Sounds alike: A Facebook game called Herd It is being used by researchers at the University of California, San Diego, to classify music into different genres.
Credit: Facebook/UCSD

There are plenty of recommendation systems out there. iTunes offers Genius, which creates playlists and suggests music by comparing a collection to those of other users, and numerous music-oriented social-networking sites offer recommendations inspired by what a person's friends are listening to. Now researchers at the University of California, San Diego (UCSD), are using machine learning, in combination with a Facebook game, to classify music based on automated analysis of the songs.

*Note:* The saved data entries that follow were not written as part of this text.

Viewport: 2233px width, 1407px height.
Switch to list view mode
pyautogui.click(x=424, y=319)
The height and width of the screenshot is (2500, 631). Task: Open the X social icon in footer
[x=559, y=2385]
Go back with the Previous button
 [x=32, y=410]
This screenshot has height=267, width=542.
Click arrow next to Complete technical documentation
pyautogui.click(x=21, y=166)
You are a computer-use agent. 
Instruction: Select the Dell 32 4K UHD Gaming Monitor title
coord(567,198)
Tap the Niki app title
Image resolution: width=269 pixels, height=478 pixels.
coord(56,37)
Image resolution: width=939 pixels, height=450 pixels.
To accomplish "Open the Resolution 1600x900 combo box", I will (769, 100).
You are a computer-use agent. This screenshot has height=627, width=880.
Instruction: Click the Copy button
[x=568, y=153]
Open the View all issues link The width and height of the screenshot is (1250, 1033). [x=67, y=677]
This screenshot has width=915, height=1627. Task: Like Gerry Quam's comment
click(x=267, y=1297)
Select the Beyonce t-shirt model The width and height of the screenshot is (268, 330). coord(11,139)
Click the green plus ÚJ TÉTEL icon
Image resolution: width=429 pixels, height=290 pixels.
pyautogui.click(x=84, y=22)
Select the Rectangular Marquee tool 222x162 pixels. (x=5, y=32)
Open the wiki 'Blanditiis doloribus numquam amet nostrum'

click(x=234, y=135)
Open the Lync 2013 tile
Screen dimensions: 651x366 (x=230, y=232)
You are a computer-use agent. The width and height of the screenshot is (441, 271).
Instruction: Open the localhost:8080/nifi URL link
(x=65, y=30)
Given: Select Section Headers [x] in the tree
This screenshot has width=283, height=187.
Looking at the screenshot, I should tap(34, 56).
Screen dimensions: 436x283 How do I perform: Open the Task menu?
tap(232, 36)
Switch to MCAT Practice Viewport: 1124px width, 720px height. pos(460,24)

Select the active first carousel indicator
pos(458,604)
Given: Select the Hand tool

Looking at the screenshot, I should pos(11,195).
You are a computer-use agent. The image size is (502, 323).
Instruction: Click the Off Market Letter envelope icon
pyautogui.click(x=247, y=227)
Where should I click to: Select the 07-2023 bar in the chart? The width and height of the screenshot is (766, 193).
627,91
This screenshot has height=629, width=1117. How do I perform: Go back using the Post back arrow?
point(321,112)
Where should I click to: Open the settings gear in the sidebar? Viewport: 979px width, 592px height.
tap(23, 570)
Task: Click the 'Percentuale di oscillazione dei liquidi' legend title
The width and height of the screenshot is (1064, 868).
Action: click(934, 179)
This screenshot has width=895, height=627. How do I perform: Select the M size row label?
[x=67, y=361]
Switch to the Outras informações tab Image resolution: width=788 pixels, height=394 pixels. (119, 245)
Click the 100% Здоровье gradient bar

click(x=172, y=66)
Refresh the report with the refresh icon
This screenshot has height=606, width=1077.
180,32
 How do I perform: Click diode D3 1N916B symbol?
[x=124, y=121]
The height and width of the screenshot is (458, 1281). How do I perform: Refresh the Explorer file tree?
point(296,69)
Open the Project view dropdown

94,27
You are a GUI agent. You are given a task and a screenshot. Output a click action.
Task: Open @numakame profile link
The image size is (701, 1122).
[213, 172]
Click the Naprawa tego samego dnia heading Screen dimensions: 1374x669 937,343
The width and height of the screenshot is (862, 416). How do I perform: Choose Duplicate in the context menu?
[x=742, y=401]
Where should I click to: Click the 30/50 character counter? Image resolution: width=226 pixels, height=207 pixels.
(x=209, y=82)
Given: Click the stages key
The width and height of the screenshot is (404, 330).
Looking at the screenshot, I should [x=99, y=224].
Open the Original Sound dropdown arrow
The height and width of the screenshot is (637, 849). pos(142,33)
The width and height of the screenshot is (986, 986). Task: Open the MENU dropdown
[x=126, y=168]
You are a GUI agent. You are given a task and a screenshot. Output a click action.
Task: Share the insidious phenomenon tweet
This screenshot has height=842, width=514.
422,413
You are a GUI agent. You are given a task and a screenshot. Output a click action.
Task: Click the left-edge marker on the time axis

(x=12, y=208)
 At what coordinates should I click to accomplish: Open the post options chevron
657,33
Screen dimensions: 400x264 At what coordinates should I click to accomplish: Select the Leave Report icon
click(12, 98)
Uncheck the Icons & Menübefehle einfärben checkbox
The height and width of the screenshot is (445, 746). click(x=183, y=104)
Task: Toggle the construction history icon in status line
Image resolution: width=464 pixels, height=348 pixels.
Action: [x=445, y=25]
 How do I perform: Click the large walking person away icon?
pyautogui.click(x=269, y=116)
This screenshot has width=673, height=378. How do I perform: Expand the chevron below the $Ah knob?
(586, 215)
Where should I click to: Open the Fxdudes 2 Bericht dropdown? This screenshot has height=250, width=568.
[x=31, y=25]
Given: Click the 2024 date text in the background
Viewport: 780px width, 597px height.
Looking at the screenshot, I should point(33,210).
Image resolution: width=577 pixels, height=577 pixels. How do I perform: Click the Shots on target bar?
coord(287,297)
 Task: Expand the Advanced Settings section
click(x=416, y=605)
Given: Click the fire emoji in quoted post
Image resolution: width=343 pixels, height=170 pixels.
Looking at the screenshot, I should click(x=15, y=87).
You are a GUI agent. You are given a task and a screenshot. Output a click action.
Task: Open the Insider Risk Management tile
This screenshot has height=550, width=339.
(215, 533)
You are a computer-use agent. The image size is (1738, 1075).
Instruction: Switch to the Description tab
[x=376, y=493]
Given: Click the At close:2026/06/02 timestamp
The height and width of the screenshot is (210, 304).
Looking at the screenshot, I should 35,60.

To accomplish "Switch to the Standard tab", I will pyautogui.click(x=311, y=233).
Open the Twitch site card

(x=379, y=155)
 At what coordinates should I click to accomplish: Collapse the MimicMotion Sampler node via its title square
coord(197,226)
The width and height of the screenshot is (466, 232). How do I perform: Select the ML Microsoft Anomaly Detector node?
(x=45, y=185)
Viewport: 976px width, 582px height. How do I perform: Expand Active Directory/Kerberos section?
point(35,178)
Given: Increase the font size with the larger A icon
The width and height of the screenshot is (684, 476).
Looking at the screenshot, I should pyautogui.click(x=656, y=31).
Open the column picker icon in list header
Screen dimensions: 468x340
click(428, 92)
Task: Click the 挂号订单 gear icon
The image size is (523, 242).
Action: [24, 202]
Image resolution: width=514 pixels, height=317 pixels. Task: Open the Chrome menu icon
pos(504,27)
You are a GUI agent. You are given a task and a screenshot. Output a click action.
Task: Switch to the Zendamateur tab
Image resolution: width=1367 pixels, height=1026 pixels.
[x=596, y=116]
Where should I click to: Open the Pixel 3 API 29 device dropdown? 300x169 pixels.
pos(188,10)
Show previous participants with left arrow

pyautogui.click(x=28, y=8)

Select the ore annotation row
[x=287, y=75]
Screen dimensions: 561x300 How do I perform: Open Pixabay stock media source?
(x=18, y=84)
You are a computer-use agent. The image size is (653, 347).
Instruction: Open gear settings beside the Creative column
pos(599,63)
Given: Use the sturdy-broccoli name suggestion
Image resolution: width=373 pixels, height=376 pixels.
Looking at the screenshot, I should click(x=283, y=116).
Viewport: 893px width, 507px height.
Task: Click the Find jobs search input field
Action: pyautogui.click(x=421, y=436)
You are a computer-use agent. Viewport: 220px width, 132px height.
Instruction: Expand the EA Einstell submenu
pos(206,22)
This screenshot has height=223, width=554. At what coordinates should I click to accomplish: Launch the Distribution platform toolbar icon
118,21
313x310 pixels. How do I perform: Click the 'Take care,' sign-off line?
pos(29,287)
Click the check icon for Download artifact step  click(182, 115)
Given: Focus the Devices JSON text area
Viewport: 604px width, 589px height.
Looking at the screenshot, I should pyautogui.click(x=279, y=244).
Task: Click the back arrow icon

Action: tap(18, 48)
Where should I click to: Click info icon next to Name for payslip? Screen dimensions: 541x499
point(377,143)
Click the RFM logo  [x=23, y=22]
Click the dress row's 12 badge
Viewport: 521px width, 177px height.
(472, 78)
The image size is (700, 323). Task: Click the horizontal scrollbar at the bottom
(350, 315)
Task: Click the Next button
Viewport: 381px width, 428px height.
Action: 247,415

Gert Lanckriet, an assistant professor at UCSD, who is working on the project, says that the automated approach taken by his group's music search and recommendation engine means that it could analyze huge quantities of songs, potentially giving users recommendations from a much larger library of music. The system can also make judgments about songs that it's never come across before.

The UCSD researchers want their system to be able to tag songs so that users can search not just by artist or song title, but also by genre, instrument, and even descriptive words such as "romantic" or "spooky." With this goal in mind, they're collecting information about songs using a Facebook application called Herd It. The game awards users points when they tag songs in ways that agree with other users' tags, collecting massive amounts of data in the process.

Once that data is collected, Lanckriet says, the researchers' system groups songs according to the tags given to them by users, then searches for distinctive patterns in the music itself. It applies a statistical analysis to the waveform patterns that represent each song, looking for common features among songs grouped together by tag.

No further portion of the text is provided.